### [Source data]
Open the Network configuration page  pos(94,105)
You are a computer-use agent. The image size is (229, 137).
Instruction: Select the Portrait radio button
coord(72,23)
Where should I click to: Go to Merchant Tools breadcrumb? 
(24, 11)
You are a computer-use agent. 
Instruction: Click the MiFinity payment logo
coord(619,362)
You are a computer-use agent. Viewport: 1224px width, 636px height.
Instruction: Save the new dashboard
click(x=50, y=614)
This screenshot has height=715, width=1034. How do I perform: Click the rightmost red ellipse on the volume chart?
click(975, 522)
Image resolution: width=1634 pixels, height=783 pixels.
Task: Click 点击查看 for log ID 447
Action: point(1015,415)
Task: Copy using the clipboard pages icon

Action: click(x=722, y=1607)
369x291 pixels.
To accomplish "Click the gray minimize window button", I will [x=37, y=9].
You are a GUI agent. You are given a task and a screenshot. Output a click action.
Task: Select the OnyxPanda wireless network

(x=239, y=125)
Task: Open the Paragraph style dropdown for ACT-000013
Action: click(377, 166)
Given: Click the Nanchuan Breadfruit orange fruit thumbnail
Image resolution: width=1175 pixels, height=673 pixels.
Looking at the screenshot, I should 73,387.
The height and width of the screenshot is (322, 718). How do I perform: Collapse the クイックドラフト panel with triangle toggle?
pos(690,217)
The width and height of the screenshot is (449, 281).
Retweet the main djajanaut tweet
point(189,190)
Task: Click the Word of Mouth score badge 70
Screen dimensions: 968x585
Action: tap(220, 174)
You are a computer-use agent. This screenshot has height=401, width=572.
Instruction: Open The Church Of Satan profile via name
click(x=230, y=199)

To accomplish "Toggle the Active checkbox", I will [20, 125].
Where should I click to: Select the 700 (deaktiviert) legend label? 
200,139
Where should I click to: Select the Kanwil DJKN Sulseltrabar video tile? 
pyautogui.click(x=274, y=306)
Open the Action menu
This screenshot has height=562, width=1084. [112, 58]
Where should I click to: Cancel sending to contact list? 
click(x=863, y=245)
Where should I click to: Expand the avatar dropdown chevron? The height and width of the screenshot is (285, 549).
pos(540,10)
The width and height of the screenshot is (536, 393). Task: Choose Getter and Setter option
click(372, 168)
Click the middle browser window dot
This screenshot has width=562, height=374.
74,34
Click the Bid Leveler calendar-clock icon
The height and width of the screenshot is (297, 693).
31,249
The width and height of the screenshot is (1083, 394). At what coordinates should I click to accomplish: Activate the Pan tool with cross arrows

### [Assignment]
Extract the data in full. Keep it word for word.

### [Solution]
Open the Network configuration page  pos(94,105)
You are a computer-use agent. The image size is (229, 137).
Instruction: Select the Portrait radio button
coord(72,23)
Where should I click to: Go to Merchant Tools breadcrumb? 
(24, 11)
You are a computer-use agent. 
Instruction: Click the MiFinity payment logo
coord(619,362)
You are a computer-use agent. Viewport: 1224px width, 636px height.
Instruction: Save the new dashboard
click(x=50, y=614)
This screenshot has height=715, width=1034. How do I perform: Click the rightmost red ellipse on the volume chart?
click(975, 522)
Image resolution: width=1634 pixels, height=783 pixels.
Task: Click 点击查看 for log ID 447
Action: point(1015,415)
Task: Copy using the clipboard pages icon

Action: click(x=722, y=1607)
369x291 pixels.
To accomplish "Click the gray minimize window button", I will [x=37, y=9].
You are a GUI agent. You are given a task and a screenshot. Output a click action.
Task: Select the OnyxPanda wireless network

(x=239, y=125)
Task: Open the Paragraph style dropdown for ACT-000013
Action: click(377, 166)
Given: Click the Nanchuan Breadfruit orange fruit thumbnail
Image resolution: width=1175 pixels, height=673 pixels.
Looking at the screenshot, I should 73,387.
The height and width of the screenshot is (322, 718). How do I perform: Collapse the クイックドラフト panel with triangle toggle?
pos(690,217)
The width and height of the screenshot is (449, 281).
Retweet the main djajanaut tweet
point(189,190)
Task: Click the Word of Mouth score badge 70
Screen dimensions: 968x585
Action: tap(220, 174)
You are a computer-use agent. This screenshot has height=401, width=572.
Instruction: Open The Church Of Satan profile via name
click(x=230, y=199)

To accomplish "Toggle the Active checkbox", I will [20, 125].
Where should I click to: Select the 700 (deaktiviert) legend label? 
200,139
Where should I click to: Select the Kanwil DJKN Sulseltrabar video tile? 
pyautogui.click(x=274, y=306)
Open the Action menu
This screenshot has height=562, width=1084. [112, 58]
Where should I click to: Cancel sending to contact list? 
click(x=863, y=245)
Where should I click to: Expand the avatar dropdown chevron? The height and width of the screenshot is (285, 549).
pos(540,10)
The width and height of the screenshot is (536, 393). Task: Choose Getter and Setter option
click(372, 168)
Click the middle browser window dot
This screenshot has width=562, height=374.
74,34
Click the Bid Leveler calendar-clock icon
The height and width of the screenshot is (297, 693).
31,249
The width and height of the screenshot is (1083, 394). At what coordinates should I click to accomplish: Activate the Pan tool with cross arrows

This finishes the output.